#### Dataset entries ####
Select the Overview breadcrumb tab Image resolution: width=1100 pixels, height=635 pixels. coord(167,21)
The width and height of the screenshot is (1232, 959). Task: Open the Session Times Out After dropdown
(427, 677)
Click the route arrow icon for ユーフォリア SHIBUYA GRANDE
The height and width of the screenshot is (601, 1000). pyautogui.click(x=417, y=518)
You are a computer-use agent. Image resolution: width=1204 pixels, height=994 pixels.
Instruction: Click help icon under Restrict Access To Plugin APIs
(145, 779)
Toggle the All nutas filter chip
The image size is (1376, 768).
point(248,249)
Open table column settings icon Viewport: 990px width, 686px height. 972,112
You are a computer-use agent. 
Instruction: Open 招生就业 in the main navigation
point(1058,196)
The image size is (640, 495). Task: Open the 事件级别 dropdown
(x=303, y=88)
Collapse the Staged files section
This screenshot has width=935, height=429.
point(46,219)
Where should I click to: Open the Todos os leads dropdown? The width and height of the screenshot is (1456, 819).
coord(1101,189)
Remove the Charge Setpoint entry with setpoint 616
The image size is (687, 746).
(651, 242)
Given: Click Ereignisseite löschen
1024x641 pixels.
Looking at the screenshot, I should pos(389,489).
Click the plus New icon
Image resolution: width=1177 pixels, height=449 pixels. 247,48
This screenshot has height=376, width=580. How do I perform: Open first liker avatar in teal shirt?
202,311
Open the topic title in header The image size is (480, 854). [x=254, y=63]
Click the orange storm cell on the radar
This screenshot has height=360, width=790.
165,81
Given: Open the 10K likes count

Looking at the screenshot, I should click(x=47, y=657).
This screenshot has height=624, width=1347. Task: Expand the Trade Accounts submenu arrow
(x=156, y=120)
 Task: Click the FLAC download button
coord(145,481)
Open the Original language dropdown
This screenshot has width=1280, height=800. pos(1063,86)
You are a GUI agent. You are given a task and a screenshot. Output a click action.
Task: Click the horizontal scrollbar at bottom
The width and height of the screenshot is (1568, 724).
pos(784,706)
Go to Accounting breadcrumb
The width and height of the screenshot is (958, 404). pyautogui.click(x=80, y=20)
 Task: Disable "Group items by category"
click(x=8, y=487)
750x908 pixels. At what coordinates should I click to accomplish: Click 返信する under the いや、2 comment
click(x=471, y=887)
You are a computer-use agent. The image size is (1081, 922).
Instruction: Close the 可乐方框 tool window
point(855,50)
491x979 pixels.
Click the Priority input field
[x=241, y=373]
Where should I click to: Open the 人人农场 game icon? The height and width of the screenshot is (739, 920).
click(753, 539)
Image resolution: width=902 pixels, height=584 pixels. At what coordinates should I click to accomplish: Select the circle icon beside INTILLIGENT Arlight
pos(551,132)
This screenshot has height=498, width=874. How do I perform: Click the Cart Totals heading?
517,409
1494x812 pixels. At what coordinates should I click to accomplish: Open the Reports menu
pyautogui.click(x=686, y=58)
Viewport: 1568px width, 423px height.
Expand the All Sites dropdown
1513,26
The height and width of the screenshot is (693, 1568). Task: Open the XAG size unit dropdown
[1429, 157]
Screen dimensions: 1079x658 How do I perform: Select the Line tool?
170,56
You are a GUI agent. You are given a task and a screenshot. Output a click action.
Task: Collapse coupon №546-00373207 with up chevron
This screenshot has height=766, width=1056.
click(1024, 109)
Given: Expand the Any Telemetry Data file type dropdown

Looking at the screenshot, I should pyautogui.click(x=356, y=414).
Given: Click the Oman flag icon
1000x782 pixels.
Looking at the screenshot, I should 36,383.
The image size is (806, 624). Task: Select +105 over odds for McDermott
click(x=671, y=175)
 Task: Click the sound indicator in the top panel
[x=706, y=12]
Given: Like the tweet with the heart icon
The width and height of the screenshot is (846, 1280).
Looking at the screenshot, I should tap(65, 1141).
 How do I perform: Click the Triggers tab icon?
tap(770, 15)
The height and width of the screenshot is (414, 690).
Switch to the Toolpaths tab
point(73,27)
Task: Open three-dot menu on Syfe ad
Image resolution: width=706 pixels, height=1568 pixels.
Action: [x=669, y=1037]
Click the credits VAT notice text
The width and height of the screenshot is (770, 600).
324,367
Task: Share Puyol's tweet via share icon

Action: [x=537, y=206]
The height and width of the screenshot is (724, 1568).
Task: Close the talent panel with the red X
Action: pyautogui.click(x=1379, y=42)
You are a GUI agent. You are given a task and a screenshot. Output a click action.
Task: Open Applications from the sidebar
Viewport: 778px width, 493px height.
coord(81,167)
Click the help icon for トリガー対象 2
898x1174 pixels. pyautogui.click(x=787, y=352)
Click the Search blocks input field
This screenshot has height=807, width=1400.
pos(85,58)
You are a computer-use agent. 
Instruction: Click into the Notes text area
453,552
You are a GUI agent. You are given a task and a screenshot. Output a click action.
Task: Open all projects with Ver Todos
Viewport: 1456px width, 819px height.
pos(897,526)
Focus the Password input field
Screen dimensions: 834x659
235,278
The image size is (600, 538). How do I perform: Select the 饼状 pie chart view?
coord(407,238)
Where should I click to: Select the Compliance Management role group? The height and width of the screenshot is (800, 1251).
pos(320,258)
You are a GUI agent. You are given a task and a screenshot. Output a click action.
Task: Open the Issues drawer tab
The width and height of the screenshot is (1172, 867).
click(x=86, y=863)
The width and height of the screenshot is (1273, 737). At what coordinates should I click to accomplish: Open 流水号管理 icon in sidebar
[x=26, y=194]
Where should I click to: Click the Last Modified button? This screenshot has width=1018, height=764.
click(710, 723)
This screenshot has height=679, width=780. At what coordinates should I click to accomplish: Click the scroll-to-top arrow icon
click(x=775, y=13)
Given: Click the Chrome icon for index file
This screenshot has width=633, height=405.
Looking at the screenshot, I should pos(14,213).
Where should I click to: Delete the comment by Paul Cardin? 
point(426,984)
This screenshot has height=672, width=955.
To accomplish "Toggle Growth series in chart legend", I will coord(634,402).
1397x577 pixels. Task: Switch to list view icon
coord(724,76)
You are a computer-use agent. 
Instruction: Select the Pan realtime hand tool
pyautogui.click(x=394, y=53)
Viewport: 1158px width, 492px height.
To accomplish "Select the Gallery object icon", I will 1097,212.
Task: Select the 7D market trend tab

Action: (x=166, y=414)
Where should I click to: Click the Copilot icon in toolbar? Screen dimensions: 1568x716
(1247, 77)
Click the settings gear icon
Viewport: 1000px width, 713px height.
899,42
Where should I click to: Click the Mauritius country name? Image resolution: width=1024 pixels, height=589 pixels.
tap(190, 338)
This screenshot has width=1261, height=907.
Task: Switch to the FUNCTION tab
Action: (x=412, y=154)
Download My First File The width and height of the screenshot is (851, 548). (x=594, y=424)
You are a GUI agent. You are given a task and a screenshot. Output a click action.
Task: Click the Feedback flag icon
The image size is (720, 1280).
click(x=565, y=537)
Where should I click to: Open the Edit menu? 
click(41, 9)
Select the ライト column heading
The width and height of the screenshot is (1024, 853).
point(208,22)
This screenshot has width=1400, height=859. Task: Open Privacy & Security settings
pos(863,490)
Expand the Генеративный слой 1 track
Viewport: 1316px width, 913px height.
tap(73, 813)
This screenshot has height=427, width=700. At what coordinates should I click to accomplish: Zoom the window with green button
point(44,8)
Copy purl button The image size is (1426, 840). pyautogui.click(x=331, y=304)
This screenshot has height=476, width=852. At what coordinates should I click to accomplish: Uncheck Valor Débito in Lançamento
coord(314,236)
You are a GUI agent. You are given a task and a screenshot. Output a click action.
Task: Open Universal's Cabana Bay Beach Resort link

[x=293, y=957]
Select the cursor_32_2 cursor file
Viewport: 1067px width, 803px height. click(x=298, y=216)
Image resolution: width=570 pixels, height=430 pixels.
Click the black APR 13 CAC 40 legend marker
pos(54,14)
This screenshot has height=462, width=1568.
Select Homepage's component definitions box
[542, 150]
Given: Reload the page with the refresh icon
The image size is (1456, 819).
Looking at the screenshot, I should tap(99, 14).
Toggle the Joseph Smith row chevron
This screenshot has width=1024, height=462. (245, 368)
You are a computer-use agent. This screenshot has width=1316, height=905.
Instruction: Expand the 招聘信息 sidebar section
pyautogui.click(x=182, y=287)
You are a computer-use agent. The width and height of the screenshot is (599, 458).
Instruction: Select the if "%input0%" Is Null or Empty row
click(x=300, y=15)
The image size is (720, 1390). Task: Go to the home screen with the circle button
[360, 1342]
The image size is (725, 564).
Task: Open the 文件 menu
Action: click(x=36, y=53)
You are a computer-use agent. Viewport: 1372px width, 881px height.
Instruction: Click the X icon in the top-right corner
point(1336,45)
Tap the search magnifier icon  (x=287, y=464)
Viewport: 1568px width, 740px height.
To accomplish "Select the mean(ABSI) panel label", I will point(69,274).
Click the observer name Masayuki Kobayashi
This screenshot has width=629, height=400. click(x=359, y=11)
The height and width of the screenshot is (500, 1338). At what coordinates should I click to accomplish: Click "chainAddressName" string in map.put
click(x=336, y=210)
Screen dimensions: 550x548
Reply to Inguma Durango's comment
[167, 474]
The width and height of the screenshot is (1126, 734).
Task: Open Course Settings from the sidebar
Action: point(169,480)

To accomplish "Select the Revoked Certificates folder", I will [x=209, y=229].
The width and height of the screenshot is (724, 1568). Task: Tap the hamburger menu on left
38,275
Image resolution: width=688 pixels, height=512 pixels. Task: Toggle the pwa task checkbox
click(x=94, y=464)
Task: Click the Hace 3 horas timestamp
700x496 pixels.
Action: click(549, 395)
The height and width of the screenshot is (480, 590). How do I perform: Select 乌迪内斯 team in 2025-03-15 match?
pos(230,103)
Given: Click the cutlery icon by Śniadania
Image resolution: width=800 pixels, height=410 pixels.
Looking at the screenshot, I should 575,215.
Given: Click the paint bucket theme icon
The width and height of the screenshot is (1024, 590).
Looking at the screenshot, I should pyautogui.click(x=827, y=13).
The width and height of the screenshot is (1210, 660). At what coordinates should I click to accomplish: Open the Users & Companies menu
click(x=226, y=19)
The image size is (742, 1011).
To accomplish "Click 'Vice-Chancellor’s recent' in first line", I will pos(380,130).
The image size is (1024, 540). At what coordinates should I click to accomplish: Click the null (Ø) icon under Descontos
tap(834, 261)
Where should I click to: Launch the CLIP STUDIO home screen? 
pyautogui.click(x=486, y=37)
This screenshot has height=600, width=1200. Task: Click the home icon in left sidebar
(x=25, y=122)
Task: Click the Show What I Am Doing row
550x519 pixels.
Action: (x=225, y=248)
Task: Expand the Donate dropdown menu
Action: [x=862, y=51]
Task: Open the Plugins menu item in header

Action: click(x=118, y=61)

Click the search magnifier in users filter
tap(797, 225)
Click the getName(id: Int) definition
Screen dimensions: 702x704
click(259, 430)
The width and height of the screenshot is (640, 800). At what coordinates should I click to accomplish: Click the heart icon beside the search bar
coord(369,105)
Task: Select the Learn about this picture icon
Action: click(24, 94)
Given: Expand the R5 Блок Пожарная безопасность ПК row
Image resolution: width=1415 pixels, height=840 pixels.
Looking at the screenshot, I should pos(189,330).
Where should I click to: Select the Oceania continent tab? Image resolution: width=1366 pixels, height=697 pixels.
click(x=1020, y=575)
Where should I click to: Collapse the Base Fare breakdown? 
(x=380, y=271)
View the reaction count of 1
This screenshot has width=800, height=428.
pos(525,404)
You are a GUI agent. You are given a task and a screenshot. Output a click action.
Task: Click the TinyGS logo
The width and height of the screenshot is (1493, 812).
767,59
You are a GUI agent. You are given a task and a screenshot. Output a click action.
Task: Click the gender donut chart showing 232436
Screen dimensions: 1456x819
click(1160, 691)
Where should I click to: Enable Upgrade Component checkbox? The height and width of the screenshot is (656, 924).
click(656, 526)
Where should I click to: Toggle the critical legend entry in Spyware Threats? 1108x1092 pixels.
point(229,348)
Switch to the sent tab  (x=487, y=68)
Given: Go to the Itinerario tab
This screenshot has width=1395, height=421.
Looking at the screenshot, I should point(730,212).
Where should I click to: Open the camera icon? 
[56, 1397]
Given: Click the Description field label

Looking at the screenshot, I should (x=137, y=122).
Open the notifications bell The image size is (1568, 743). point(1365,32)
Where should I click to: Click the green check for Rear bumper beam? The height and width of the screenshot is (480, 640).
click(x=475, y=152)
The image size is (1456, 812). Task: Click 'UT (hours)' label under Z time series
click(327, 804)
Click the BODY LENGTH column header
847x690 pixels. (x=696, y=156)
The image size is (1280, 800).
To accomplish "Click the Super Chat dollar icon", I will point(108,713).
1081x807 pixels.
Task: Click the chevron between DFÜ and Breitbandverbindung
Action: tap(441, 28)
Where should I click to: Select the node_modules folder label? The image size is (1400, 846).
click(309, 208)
####
→ **Your assignment**
What lines in the entries above include the string "flag"? Return each one.

→ **Reply to the task**
Given: Click the Oman flag icon
Task: Click the Feedback flag icon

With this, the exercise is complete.